→ **GIVEN DATA**
....................
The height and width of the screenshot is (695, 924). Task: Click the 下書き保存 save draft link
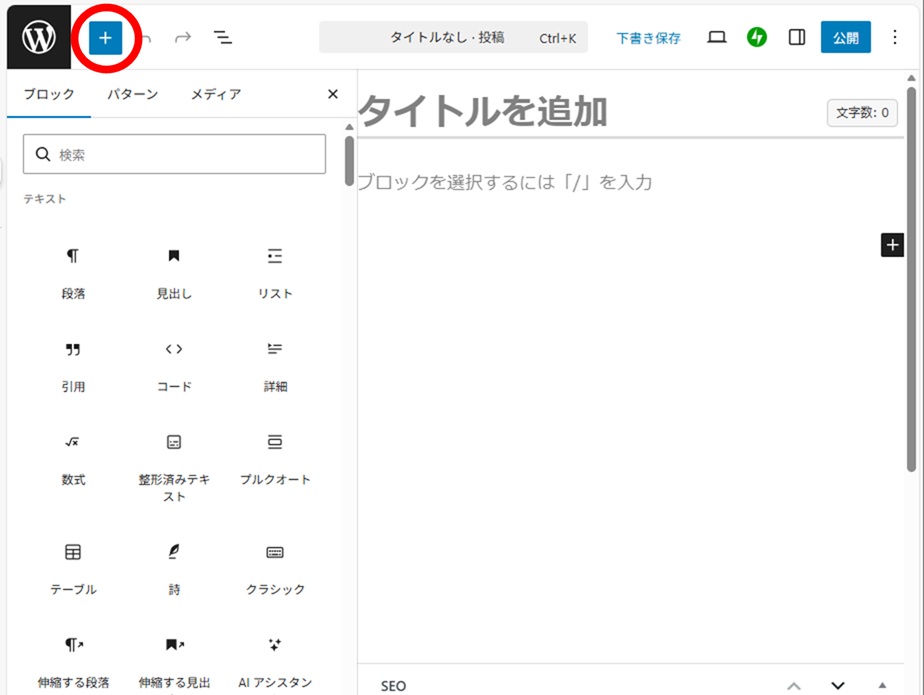(648, 38)
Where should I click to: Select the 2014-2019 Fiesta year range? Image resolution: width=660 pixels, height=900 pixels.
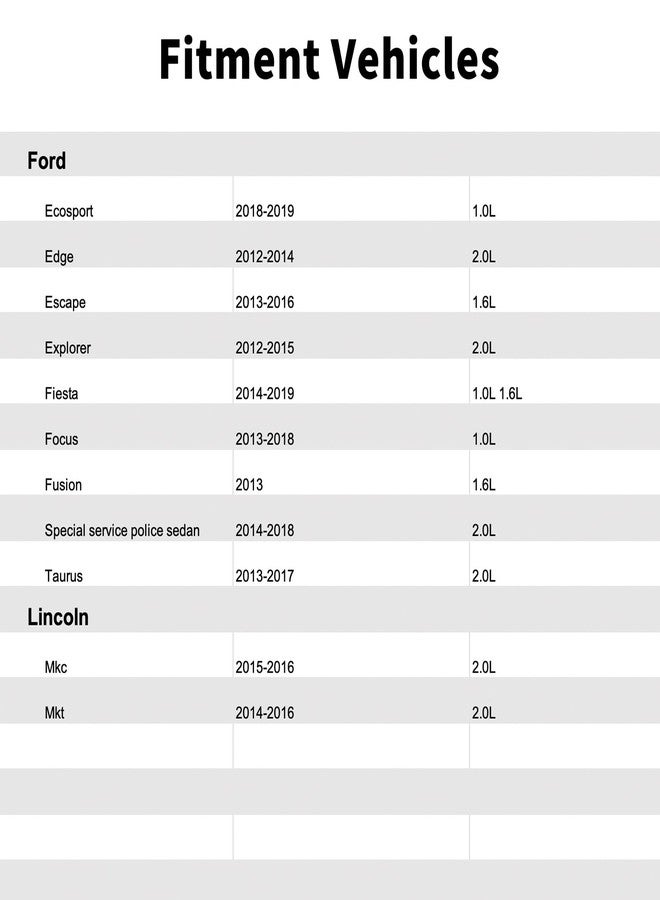coord(265,394)
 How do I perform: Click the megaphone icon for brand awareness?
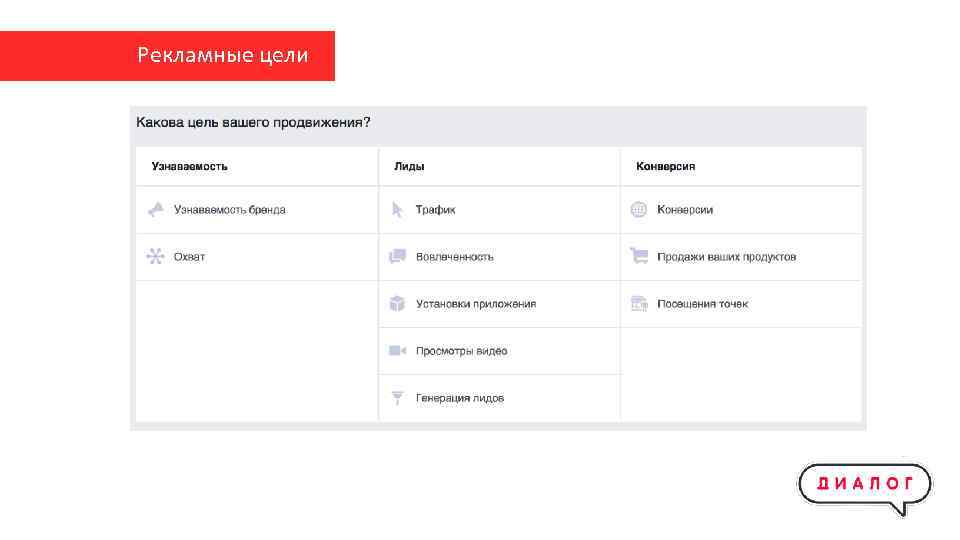[x=155, y=210]
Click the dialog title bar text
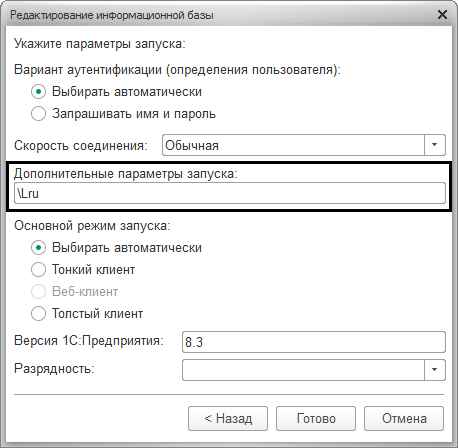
....................
→ **YOUR TASK**
Rewrite all of the entries with "icon" replaced by "symbol" and everything else kept the same. Leave out the pictures.

→ **WORKED SOLUTION**
The height and width of the screenshot is (695, 924). Task: Click the 下書き保存 save draft link
(648, 38)
Where should I click to: Select the 2014-2019 Fiesta year range? Image resolution: width=660 pixels, height=900 pixels.
coord(265,394)
 How do I perform: Click the megaphone symbol for brand awareness?
[x=155, y=210]
Click the dialog title bar text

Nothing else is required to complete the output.